Zu 8.: Die Bearbeitungsdauer eines Einbürgerungsantrages ist vor allem abhängig von der Rechtsgrundlage, Art und Umfang der erforderlichen Beteiligung weiterer Behörden und Stellen sowie der erforderlichen Mitwirkung des Antragstellers. Durchschnittliche Bearbeitungszeiten sind deshalb wenig aussagefähig. Der Senat beschränkt sich daher auf die Aussage, dass in den Bezirksämtern mit einem besonders hohen ausländischen Bevölkerungsanteil die durchschnittliche Bearbeitungsdauer eines Antrages mindestens neun Monate beträgt. Der Senat weist darauf hin, daß das anschließend regelmäßig notwendige Verfahren zur Entlassung aus der bisherigen Staatsangehörigkeit bei den Heimatbehörden im allgemeinen länger dauert.

Zu 9. und 10.: Der Senat hat sich zu den nach dem geltenden Recht (§ 6 Absatz 1 des Ersten Gesetzes zur Regelung von Fragen der Staatsangehörigkeit [1. StARegG]) möglichen Einbürgerungsverfahren für Aussiedler mit Rundschreiben der Senatsverwaltung für Inneres vom 3. September 1992 an die Bezirksämter wie folgt geäußert: „Wir empfehlen, vorsprechenden Aussiedlern zu raten, vor etwaigen staatsangehörigkeitsrechtlichen Anträgen ihre Vertriebenenverfahren zum Abschluß zu bringen und hierbei darauf hinzuweisen, dass staatsangehörigkeitsrechtliche Verfahren dann im allgemeinen entbehrlich sind, da die Inhaber eines Vertriebenenausweises alle Rechte eines Deutschen haben und folgerichtig auch deutsche Personaldokumente erhalten. Sofern gleichwohl auf staatsangehörigkeitsrechtlichen Anträgen bestanden wird, sind diese allerdings selbstverständlich entgegenzunehmen, die Verfahren jedoch regelmäßig bis zum Abschluß des Vertriebenenverfahrens auszusetzen.

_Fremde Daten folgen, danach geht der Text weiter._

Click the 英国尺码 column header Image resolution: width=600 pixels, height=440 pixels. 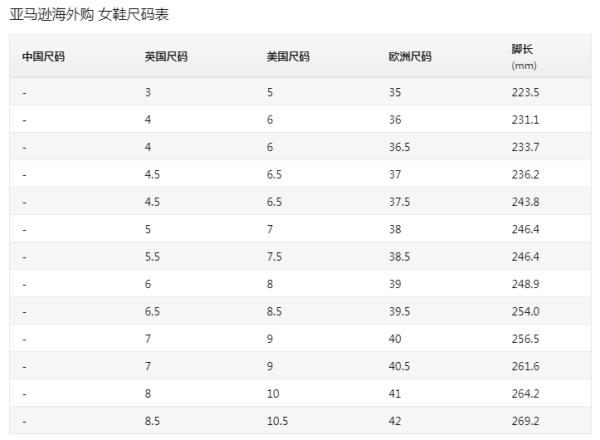pos(166,57)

Auf die Aussetzung ist bei der Antragstellung hinzuweisen."

Diese Empfehlung hat sich in der Praxis bewährt. Konkrete Zahlen über gleichwohl gestellte Einbürgerungsanträge können nicht mitgeteilt werden.

Der Bundesgesetzgeber beabsichtigt nunmehr, § 6 Absatz 1 des 1. StARegG aufzuheben.

Zu 11.: Die Senatsverwaltung für Inneres legt dem Bundesministerium des Innern jährlich etwa 60 Vorgänge mit der Bitte vor, einer Einbürgerung zuzustimmen. Etwa 2/3 dieser Vorlagen sind erfolgreich.